A few studies have show xylitol (which is "birch sugar") is effective in reducing ear infection frequency by 25 percent for children in group day care. The best way to give it is in chewing gum or lozenge form, 3-5 times a day, every day throughout the cold and flu season. Gum and lozenges are not appropriate to use in young children because they are a choking hazard. Xylitol does not help treat an active ear infection and does not work if used only occasionally. Of note, xylitol is not really considered a practical solution for the prevention of ear infections at this time due to the limitations in availability for younger children and the difficulties in regular and consistent administration.
Preventative antibiotics (such as a daily small dose of an antibiotic) should NOT be used because they are likely to be more harmful than helpful.
Ear tubes may be an option for recurrent acute otitis media (three episodes in six months, or four episodes in one year with one episode in the preceding six months), however the benefits versus the risks of the procedure must be considered.

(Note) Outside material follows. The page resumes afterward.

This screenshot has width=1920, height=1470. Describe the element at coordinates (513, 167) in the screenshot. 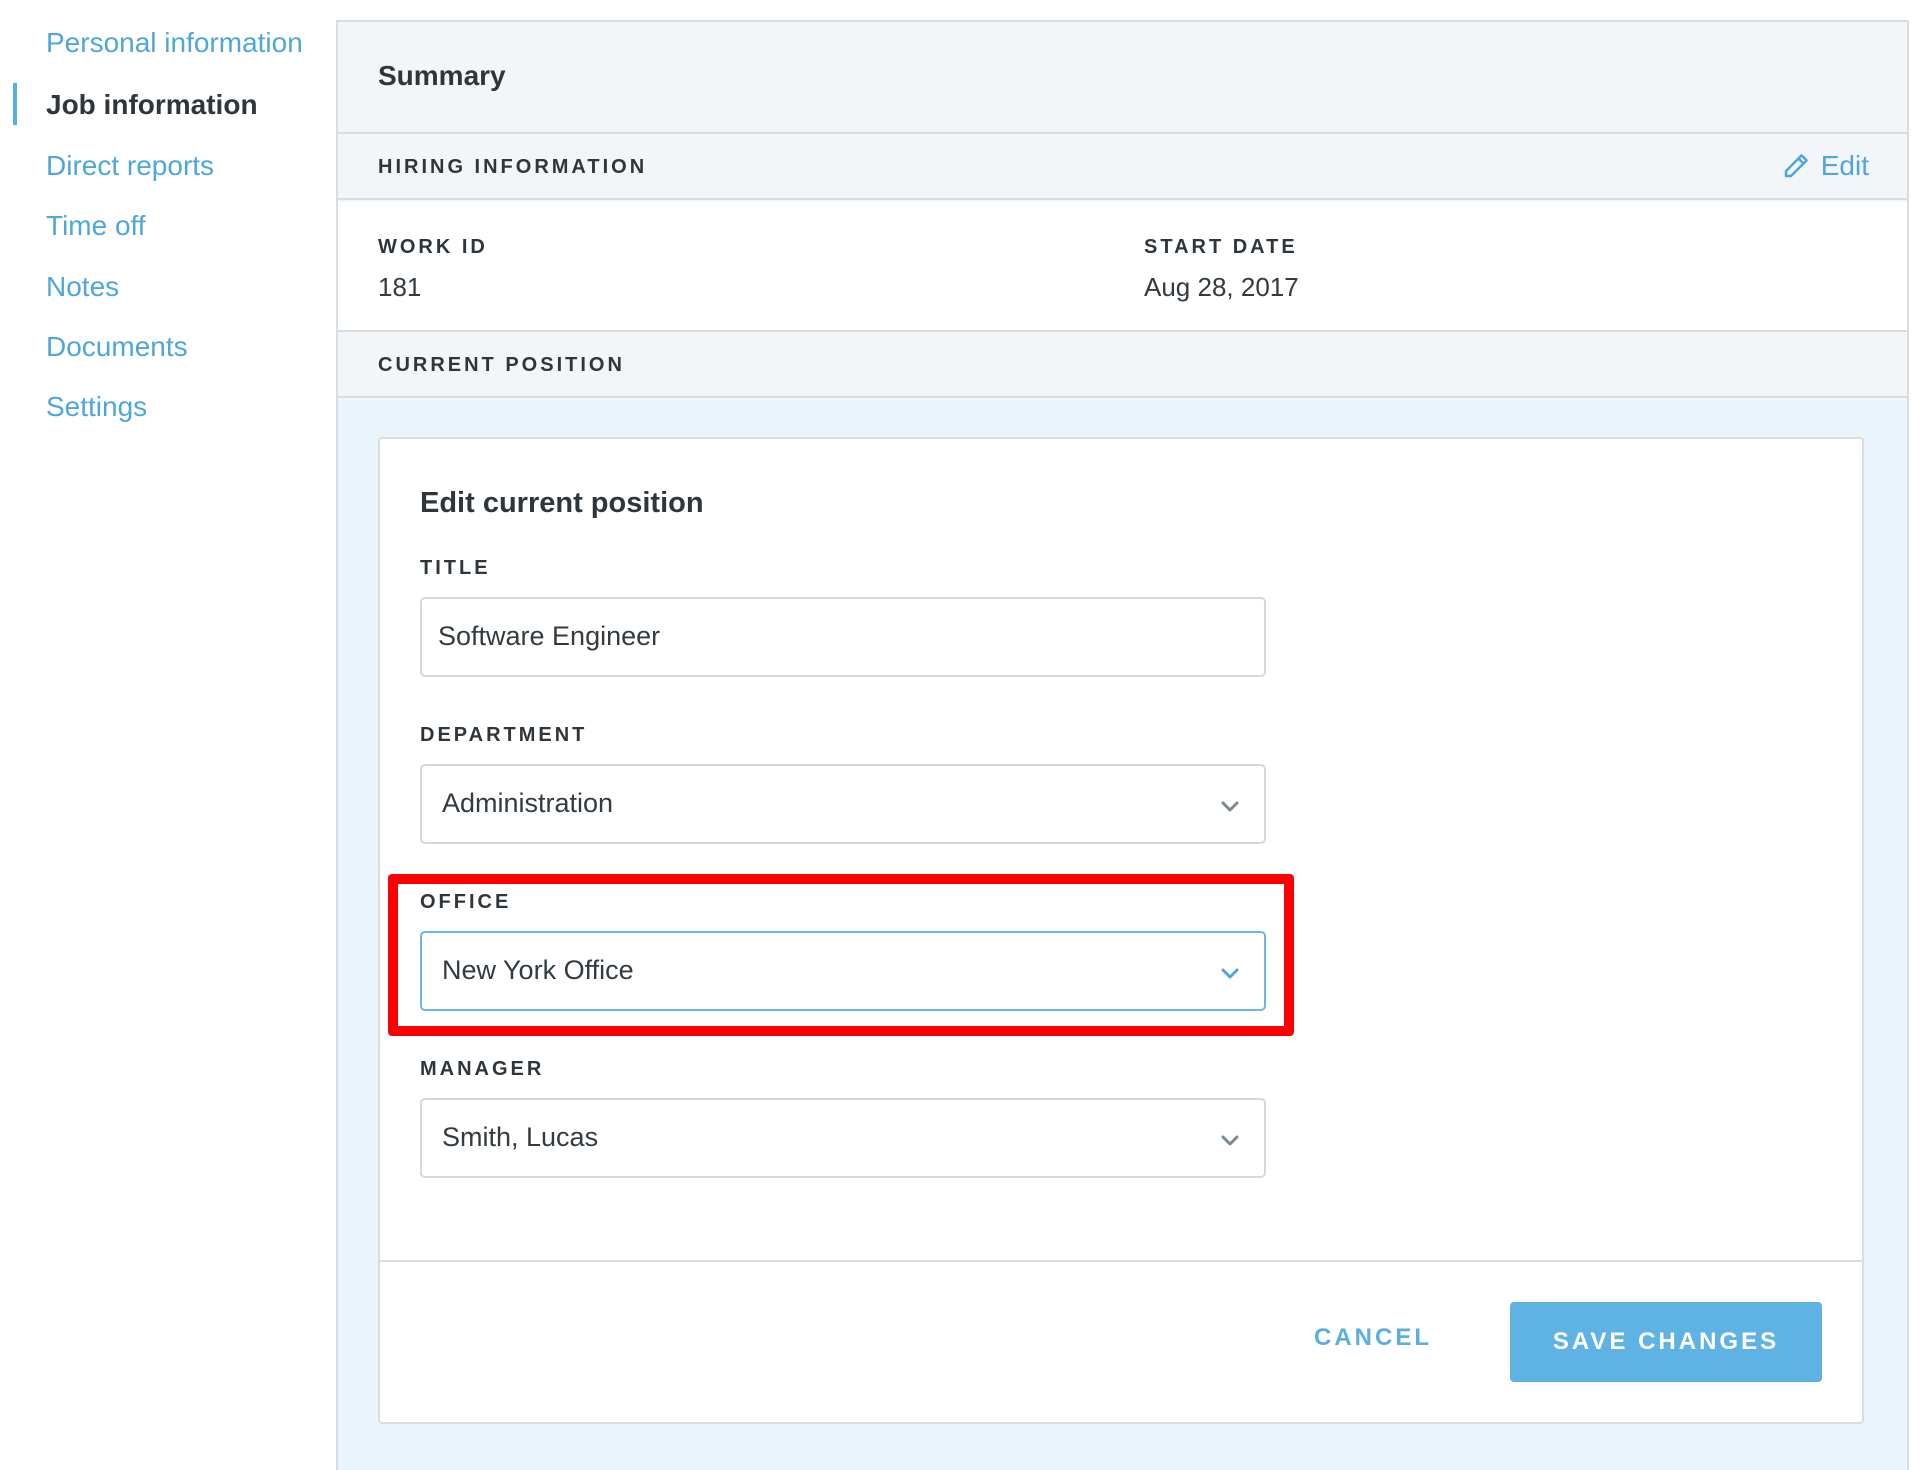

The new guidelines point out that many families turn to complementary or alternative medicine for the treatment and prevention of ear infections. However, in the comprehensive review of the available research-based evidence, no good studies of the effectiveness of such treatments have been published. The guidelines made recommendations about the need for research in this area, and cautioned about the potential costs of treatments that have not been proven to be effective.